**About this exercise**
Write the data out again exactly, with no pictures.

[Exercise materials Boundary: Start]

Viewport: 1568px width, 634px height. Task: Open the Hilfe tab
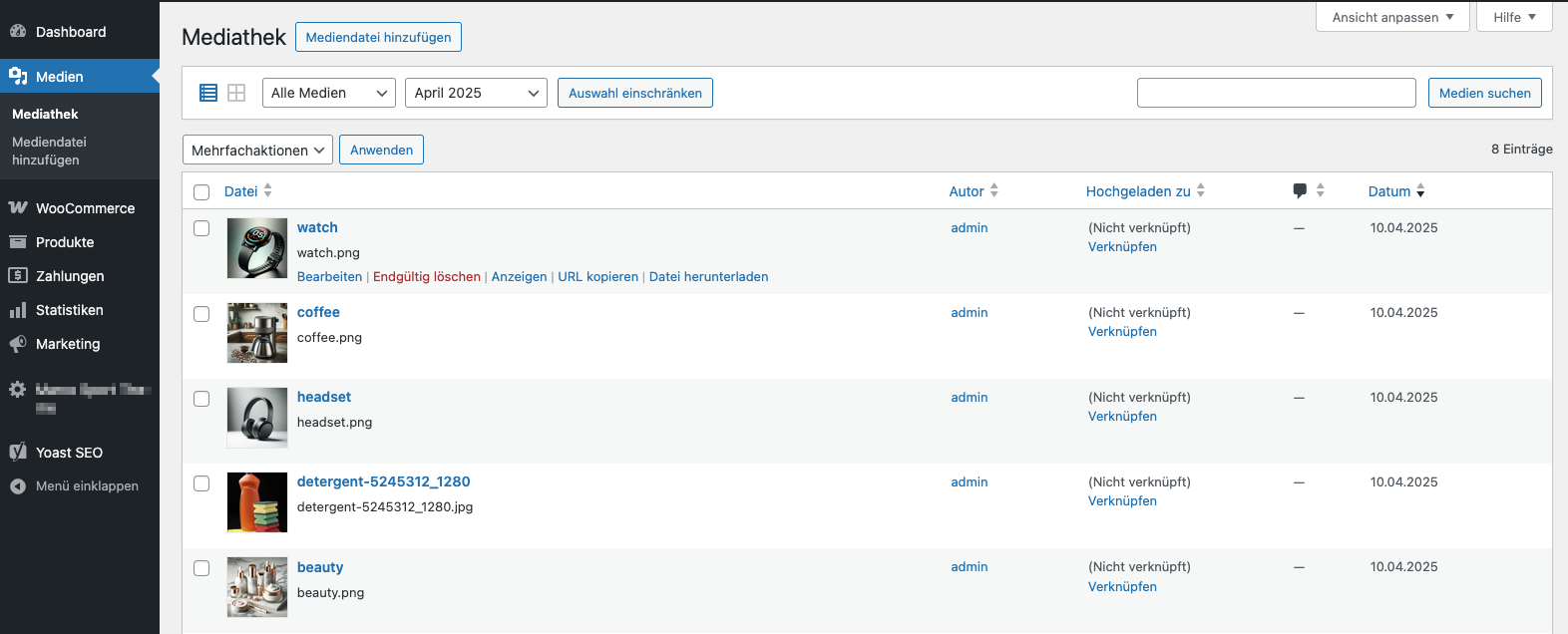point(1514,17)
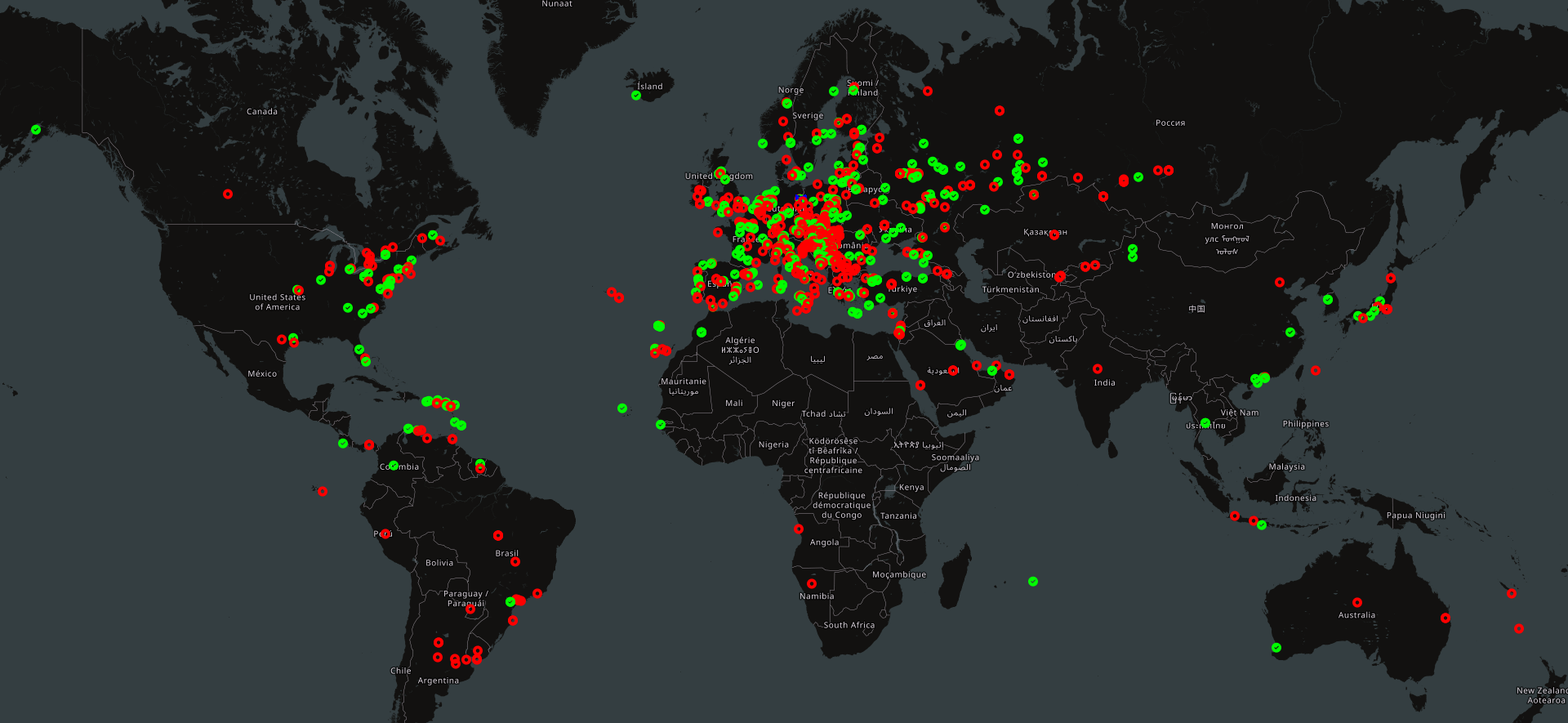Screen dimensions: 1568x723
Task: Select the green marker in Costa Rica
Action: 343,444
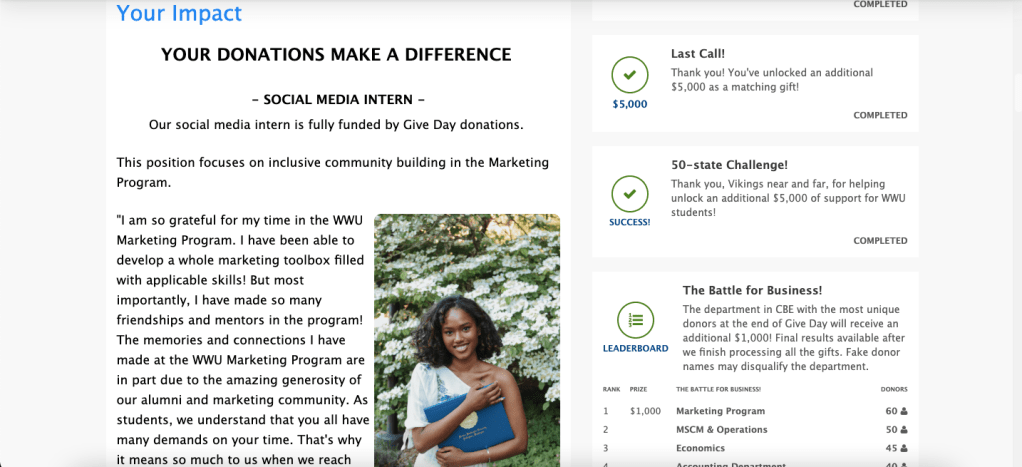Click the 50-state Challenge checkmark icon

pyautogui.click(x=629, y=192)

[Exercise materials Boundary: End]

**Result**
Viewport: 1568px width, 634px height. Task: Open the Hilfe tab
point(1514,17)
Screen dimensions: 1568x723
Task: Select the green marker in Costa Rica
Action: 343,444
Click the 50-state Challenge checkmark icon

pyautogui.click(x=629, y=192)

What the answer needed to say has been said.